The Game: As the pilot of a lone space cruiser, you must try to clear the spaceways of a swarm of pesky and relatively harmless drone UFOs, but the job isn’t easy. You can ram the alien ships with your ship’s shields, destroying them (but forcing your shields offline for a few precious seconds during which anything could collide with your unprotected ship and destroy you), or shoot them (which also forces your shields down for a recharge). To that screenful of bite-sized chunks o’ death, add an unpredictable Killer UFO that likes to pop in and shoot at you, and suddenly being an interstellar traffic cop ain’t so easy. (Magnavox, 1981)
Memories: UFO! was the first “Challenger Series” game, which usually denoted a game that was an interesting derivative of an existing arcade favorite, in this case the popular Atari game Asteroids.
Tennis
The Game: Is it Pong anthropomorphized, or is it tennis rehumanized? Two people dash back and fourth across a court, making every attempt to intercept the incoming ball and slap it back into their opponent’s side of the net. As with so many other things in life, he who drops the ball suffers severely. (Activision, 1981)
Memories: Doesn’t really matter how you dress it up: it’s all tennis. Only Activision‘s Tennis cartridge, programmed by Alan Miller, was the first time someone had tried to make the tennis players look like…well, tennis players, at least on the VCS. As one of the very first titles released by Activision, Tennis broke graphical ground, but kept game play simple, often simulating an existing sport or activity – the salad days of innovation with games like Pitfall! were still to come.
Star Strike
The Game: Flying low over an alien installation, you are the last hope for the planet Earth. When the alien space vehicle has Earth lined up in the sights of its launcher, the planet will be destroyed. Your mission is to blast alien defensive fighters and bomb their mothership into oblivion before that happens. (Mattel, 1981)

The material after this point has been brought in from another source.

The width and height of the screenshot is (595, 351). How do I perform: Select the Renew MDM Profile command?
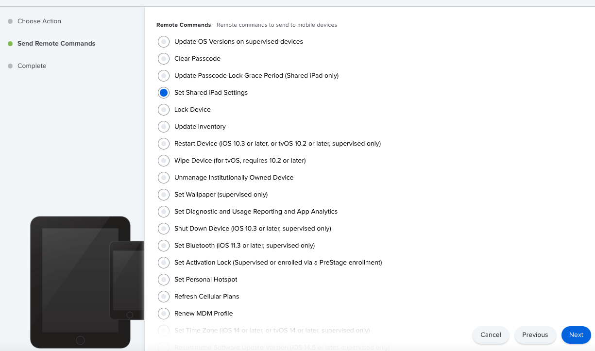(164, 313)
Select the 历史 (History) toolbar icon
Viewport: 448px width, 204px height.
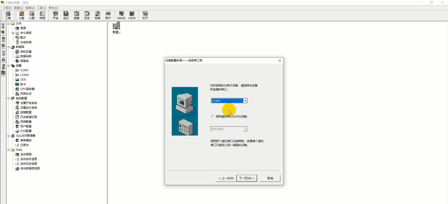(x=87, y=16)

Memories: Star Strike was one of the games Mattel waved in everyone’s face to prove how superior the Intellivision was to its rival, the Atari 2600. But for its time, and considering that Atari’s biggest hits at this point were chunky home versions of the distinctly 2-D Asteroids, Missile Command and Space Invaders, Star Strike‘s Star Wars-inspired 3-D animated trench was quite impressive. However, the game was notoriously difficult for those weaned on the excessive simplicity of the aforementioned arcade adaptations.
Space Battle
The Game: You command a mighty battleship with three squadrons of fighters at your disposal to fend off five alien attack fleets. You can manually dispatch your fighter squadrons, send them directly into battle, and recall them to defend your ship. When your fighters go into battle, you can assume control personally and engage in a dogfight with the agile enemy fighters, or you can let the computer fight your battles on autopilot (it’ll get the job done, but usually with an undesirable, if not unacceptable, rate of losses for your side). The game ends when your squadrons have eliminated all of the converging alien fleets, or when the aliens have made quick work of both your squadrons and your command ship. (Mattel Electronics, 1979)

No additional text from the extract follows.